Lucas Abaga Nchama, un homme du sérail
S.P.E.
Le nouveau patron de la BEAC y a fait ses classes avant d’en prendre les commandes.
Si, pour les footballeurs qui changent de club, on évoque souvent la nécessaire période d’adaptation pour justifier leur timide rendement de départ, pour Lucas Abaga Nchama il n’en sera pas de même. En effet, l’Equato-guinéen ne fait pas un saut dans l’inconnu. La BEAC, il la connaît pour y avoir servi pendant plusieurs années. Du reste, avant sa nomination, il en était le directeur général des exploitations. C’est donc un homme de la maison qui arrive aux affaires, avec la lourde mission de «racheter une conduite» à la Banque centrale.

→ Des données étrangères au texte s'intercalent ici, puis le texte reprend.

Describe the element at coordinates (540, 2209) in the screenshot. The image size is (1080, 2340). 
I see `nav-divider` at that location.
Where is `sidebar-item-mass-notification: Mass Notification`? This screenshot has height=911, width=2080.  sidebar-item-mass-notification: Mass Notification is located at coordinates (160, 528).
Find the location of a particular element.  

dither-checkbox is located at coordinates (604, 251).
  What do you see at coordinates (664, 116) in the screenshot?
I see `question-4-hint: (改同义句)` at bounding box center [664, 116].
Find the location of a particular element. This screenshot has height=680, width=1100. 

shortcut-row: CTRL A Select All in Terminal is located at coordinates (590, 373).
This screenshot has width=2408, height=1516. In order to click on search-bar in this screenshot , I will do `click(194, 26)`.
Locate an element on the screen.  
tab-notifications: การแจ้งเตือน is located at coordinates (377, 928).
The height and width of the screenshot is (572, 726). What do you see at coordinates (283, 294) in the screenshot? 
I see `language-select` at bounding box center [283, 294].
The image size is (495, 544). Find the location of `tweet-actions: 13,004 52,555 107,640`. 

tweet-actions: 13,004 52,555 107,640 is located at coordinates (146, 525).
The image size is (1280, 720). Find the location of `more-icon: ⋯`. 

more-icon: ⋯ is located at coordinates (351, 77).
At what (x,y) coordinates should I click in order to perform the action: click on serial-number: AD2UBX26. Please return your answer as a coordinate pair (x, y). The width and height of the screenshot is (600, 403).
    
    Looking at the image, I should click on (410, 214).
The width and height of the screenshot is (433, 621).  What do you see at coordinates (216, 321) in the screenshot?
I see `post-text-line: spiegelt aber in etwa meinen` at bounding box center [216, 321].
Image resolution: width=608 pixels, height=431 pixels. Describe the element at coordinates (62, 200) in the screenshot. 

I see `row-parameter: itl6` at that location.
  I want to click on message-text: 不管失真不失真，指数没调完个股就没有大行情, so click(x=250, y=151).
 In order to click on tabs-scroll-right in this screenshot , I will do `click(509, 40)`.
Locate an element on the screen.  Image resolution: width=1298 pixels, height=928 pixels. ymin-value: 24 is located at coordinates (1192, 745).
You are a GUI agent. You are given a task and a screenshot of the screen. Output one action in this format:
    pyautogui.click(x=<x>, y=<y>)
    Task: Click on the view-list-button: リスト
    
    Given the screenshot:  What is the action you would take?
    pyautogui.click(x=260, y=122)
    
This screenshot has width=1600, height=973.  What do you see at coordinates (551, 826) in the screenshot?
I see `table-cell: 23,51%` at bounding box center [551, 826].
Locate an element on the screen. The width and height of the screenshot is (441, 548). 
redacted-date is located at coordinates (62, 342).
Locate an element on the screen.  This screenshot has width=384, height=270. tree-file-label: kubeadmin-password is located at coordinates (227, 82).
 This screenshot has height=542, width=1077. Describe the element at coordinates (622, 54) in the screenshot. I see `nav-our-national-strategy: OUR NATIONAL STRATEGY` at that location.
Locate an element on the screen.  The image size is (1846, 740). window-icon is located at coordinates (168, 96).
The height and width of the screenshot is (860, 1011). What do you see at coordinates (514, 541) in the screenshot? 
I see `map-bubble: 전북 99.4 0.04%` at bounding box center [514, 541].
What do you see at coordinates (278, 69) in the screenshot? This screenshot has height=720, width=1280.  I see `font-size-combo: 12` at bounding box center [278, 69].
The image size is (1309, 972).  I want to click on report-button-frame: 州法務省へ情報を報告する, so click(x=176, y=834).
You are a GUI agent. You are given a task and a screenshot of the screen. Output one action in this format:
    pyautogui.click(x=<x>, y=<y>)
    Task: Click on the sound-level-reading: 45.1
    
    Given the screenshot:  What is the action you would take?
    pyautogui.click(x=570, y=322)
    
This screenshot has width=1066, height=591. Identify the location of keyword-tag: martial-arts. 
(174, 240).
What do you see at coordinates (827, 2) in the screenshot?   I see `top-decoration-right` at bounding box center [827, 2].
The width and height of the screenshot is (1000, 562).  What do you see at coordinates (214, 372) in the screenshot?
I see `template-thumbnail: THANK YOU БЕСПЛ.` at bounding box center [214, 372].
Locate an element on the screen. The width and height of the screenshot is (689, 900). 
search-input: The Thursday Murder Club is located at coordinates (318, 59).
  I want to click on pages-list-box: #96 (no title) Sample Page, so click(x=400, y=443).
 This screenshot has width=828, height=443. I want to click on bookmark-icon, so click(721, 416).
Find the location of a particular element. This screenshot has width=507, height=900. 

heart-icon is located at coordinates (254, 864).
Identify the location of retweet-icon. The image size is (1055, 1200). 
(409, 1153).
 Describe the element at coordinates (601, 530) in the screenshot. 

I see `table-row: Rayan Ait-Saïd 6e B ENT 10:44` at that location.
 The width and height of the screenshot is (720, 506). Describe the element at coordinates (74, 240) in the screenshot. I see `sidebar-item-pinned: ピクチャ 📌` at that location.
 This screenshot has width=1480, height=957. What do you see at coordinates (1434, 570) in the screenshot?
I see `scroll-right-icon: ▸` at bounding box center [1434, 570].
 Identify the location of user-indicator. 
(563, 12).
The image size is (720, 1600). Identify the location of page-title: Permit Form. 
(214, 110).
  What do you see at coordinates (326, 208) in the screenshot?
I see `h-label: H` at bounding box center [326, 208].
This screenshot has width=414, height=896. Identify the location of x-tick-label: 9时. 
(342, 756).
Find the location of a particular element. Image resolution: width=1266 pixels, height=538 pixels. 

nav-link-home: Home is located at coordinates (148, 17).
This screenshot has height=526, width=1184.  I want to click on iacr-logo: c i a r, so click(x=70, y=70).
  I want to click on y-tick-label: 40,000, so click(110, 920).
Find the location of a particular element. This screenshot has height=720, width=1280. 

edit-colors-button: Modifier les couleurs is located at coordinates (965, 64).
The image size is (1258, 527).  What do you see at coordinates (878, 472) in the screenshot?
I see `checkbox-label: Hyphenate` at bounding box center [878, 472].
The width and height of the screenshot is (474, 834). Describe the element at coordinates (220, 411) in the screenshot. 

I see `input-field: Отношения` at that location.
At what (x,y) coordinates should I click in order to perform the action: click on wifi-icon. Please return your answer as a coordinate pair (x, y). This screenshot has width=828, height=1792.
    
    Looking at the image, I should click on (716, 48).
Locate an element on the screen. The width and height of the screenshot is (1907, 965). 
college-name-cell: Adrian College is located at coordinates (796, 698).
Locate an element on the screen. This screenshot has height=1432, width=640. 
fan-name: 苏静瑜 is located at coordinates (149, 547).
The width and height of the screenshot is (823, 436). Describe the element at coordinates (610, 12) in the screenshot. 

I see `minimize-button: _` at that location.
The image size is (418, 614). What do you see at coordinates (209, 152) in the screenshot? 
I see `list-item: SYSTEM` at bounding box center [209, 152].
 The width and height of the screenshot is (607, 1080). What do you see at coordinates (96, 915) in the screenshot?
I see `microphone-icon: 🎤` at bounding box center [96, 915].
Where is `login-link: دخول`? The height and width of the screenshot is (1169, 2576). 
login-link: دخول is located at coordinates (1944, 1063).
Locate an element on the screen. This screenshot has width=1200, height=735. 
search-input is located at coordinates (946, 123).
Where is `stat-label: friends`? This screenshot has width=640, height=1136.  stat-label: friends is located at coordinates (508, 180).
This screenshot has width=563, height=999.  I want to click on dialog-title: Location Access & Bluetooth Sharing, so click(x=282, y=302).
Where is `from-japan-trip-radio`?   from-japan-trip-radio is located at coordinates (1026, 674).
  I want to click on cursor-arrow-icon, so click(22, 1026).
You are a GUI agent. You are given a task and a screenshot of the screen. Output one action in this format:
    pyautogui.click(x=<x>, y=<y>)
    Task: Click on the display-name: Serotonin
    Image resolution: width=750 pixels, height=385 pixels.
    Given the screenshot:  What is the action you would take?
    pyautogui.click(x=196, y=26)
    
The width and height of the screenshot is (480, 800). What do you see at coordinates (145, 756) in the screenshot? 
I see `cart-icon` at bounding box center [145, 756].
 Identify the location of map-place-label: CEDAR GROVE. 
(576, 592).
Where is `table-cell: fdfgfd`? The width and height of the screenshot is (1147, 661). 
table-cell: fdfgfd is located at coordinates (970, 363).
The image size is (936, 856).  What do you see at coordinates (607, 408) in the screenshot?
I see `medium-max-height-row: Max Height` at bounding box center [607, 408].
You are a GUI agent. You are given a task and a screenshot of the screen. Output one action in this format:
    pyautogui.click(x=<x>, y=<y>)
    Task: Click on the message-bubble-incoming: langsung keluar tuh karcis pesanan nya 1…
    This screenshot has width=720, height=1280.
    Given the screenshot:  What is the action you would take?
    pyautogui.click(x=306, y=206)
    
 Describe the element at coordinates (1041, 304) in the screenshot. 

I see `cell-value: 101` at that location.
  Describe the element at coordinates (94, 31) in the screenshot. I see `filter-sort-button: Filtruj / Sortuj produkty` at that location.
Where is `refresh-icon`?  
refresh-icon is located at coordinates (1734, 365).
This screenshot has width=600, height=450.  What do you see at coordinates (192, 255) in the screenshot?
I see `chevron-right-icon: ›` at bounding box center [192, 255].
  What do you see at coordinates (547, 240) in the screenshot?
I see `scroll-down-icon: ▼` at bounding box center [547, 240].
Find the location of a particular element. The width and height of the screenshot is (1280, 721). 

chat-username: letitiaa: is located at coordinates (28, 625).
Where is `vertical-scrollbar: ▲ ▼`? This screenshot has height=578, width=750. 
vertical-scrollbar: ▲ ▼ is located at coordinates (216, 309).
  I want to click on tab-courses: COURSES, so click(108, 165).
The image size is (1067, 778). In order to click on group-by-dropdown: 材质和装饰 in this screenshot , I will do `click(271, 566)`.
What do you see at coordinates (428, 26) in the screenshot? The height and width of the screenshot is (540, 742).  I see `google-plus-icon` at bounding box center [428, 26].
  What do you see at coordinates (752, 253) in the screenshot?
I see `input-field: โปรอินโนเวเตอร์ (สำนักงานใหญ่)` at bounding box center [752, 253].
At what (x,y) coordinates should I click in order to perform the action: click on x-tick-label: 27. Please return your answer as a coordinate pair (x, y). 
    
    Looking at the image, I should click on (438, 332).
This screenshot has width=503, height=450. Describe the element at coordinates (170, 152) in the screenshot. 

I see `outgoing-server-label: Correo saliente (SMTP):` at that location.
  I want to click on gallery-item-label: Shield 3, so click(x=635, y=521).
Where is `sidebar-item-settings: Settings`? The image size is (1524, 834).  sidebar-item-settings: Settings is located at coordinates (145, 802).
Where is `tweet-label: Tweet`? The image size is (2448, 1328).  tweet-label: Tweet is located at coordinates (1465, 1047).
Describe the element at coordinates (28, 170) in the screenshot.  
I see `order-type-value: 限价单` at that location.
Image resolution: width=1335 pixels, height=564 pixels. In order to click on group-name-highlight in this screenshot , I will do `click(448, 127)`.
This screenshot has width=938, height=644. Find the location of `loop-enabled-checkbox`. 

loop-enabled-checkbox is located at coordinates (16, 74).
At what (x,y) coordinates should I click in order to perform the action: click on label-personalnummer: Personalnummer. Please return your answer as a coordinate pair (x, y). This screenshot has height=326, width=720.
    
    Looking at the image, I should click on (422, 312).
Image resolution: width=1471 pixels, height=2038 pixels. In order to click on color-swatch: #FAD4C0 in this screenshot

Agé de 48 ans, cet Equato-guinéen a le profil de l’emploi. Il a, par le passé, piloté le comité d’audit de la banque centrale. En tout cas, Lucas Abaga Nchama a la réputation d’un gestionnaire rigoureux et expérimenté. Titulaire d’une maîtrise en sciences économiques et d’un DEA en Monnaie-finance-banque depuis 1995, il est également passé par le Centre de formation des agents d’encadrement supérieur de la BEAC avant de s’engager sur le terrain. Et depuis lors, il a roulé sa bosse comme cadre à la Direction nationale de la BEAC à Malabo puis à l’agence de Bata de 1999 à 2003. Par la suite, il a servi au sein de l’administration de son pays où son parcours a culminé avec un poste de secrétaire général du ministère des Finances et du Budget en 2006. Il a quitté ce poste en juillet 2008 pour réintégrer la BEAC en qualité de directeur général des exploitations.
Ce Fang natif d’Ebibeyin dans la province du Kié-Ntem sait qu’il est attendu au tournant. Il arrive avec le costume de « Zorro » pour redresser une situation délicate. Son état de grâce ne va donc pas durer bien longtemps. Et aussi bien ceux qui l’ont nommé que tous les observateurs de la CEMAC et au-delà sont impatients de voir ce qu’il peut proposer pour remettre la BEAC sur les bons rails. Dans ces conditions, le moindre de ses atouts n’est pas d’évoluer en, terrain connu. Mais c’est au pied du mur que le maçon sera jugé. Et ça c’est une autre affaire.